### Fragmento de texto:

# # # #

La inteligencia artificial tiene una deuda contigo

Los modelos de 'deep learning' usan tus datos para aprender. Les está saliendo gratis, se lucran con ellos y quizás te quiten el trabajo en el futuro. Necesitamos desarrollar métodos de compensación en torno al aprendizaje automático

Getty Images

Las fronteras entre el mundo digital y el mundo físico han caído hace tiempo. Vivimos conectados a nuestro móvil. Los muros de las redes sociales son visitados por más personas que las plazas municipales y nuestras vidas están influenciadas por decisiones tomadas por algoritmos. Para bien –decisiones médicas críticas–, para fines más dudosos –influencia política- o simplemente para optimizar ciertos procesos, como encontrar un taxi o robar segundos de tu atención.

Muchos de estos algoritmos se alimentan de los datos que cada uno de nosotros y nuestras vidas producen -el big data- que, junto con el aumento de la capacidad de computación, han permitido la explosión actual de la inteligencia artificial (IA). Este término fue propuesto por primera vez sin mayor fanfarria en la conferencia de Dartmouth de 1956 por John McCarthy, Marvin Minsky, Nathan Rochester, y Claude Shannon (probablemente el científico más infravalorado del siglo XX). Hoy el concepto IA se presenta en una nebulosa al alcance de la comprensión de unos pocos, aun cuando está en boca de científicos, empresarios, políticos y periodistas. Estamos en un punto de inflexión sobre su uso, y es importante desmitificarla, que sepamos qué es realmente y decidamos como sociedad qué queremos de ella.

Ilustración de Javier Centelles

En los últimos años una familia de algoritmos llamada deep learning ha revolucionado el campo de la IA. Ha batido todos los récords distinguiendo fotos de perros y gatos en internet, traduciendo idiomas o ganando al juego de mesa ancestral Go. Sin embargo, el deep learning no es magia. Y de inteligencia hay poco. El deep learning es como una fábrica de máscaras de escayola. ¿Cómo funciona?

Un millón de personas se ponen en la cola de la fábrica. El artesano de la fábrica pone un molde de escayola húmeda en la cara del primero de la fila –una chica joven-. La escayola se moldea según sus rasgos. Llega la segunda persona –esta vez un chico-. El artesano pone un segundo molde para hacer la cara del chico. Llega una tercera persona; es una chica. El artesano coge el molde inicial que aún está húmedo y se lo pone a la nueva chica, de manera que la máscara tiene rasgos comunes a la primera y a la tercera persona -las chicas-.

Y así sucesivamente. El artesano va moldeando dos máscaras mientras la escayola está aún húmeda, una de hombre y otra de mujer. Una vez que la cola ha terminado, el artesano deja secar las dos máscaras promedio hasta que están listas para su uso. A partir del día siguiente, un sistema de IA hecho de las máscaras servirá para abrir automáticamente la puerta de unas oficinas. Cada vez que llegue alguien a las oficinas se probará las máscaras y la puerta solo se abrirá si la cara del visitante encaja en una de las dos que se han moldeado -por ejemplo, solo las mujeres podrán entrar-.

# # # #

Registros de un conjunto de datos
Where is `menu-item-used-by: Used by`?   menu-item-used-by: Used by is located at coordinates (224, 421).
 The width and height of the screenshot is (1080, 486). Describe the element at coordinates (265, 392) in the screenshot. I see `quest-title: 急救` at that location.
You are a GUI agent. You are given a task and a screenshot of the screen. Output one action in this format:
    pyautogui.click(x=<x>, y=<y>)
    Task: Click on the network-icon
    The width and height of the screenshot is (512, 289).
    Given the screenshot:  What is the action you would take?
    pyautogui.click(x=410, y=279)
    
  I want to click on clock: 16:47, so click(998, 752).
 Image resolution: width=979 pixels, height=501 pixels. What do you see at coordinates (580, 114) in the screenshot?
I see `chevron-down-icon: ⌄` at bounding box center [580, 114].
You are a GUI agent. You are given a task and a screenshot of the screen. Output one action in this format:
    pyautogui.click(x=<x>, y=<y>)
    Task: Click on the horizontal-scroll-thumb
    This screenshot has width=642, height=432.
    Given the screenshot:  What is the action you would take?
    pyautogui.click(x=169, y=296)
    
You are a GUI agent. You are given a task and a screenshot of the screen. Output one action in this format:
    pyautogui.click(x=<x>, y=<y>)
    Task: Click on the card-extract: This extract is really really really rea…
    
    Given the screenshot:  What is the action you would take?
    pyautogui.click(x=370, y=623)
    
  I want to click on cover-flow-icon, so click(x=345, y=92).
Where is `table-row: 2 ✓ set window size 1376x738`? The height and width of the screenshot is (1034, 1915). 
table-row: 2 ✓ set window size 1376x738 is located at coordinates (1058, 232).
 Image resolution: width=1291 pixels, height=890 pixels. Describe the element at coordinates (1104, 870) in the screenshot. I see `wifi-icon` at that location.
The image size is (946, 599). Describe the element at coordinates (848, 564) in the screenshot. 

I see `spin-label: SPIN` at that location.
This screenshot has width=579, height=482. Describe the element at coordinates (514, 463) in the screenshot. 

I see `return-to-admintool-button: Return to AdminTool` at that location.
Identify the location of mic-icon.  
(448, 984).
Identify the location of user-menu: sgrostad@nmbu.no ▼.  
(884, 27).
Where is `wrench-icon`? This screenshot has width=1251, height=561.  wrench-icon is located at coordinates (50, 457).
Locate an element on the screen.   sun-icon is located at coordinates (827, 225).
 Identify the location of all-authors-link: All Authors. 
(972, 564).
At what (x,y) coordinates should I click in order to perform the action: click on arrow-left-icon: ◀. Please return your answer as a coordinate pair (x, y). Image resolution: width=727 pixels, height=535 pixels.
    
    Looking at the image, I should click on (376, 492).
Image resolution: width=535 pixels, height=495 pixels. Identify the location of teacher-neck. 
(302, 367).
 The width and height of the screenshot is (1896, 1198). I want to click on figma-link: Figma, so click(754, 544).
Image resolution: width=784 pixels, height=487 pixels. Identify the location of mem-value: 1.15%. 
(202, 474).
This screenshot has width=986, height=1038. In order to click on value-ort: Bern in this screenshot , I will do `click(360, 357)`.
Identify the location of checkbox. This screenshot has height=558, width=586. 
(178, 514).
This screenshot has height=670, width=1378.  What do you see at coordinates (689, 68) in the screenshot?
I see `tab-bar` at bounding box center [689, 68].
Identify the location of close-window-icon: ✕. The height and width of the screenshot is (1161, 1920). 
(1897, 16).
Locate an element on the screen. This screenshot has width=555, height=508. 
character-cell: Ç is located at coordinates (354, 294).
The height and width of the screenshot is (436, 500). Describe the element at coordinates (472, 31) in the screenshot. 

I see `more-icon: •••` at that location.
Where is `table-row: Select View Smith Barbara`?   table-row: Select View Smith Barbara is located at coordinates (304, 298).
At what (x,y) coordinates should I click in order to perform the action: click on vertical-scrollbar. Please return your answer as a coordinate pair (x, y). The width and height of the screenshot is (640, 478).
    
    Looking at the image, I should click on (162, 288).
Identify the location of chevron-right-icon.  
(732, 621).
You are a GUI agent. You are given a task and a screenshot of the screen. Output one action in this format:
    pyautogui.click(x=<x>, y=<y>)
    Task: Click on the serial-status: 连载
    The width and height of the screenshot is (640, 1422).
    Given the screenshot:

# # # #

Copia literalmente el pasaje del texto sobre la inteligencia artificial que empieza en "Y así sucesivamente." y llega hasta "mujeres podrán entrar-.", con ambas partes incluidas.

### Respuesta escrita:
Y así sucesivamente. El artesano va moldeando dos máscaras mientras la escayola está aún húmeda, una de hombre y otra de mujer. Una vez que la cola ha terminado, el artesano deja secar las dos máscaras promedio hasta que están listas para su uso. A partir del día siguiente, un sistema de IA hecho de las máscaras servirá para abrir automáticamente la puerta de unas oficinas. Cada vez que llegue alguien a las oficinas se probará las máscaras y la puerta solo se abrirá si la cara del visitante encaja en una de las dos que se han moldeado -por ejemplo, solo las mujeres podrán entrar-.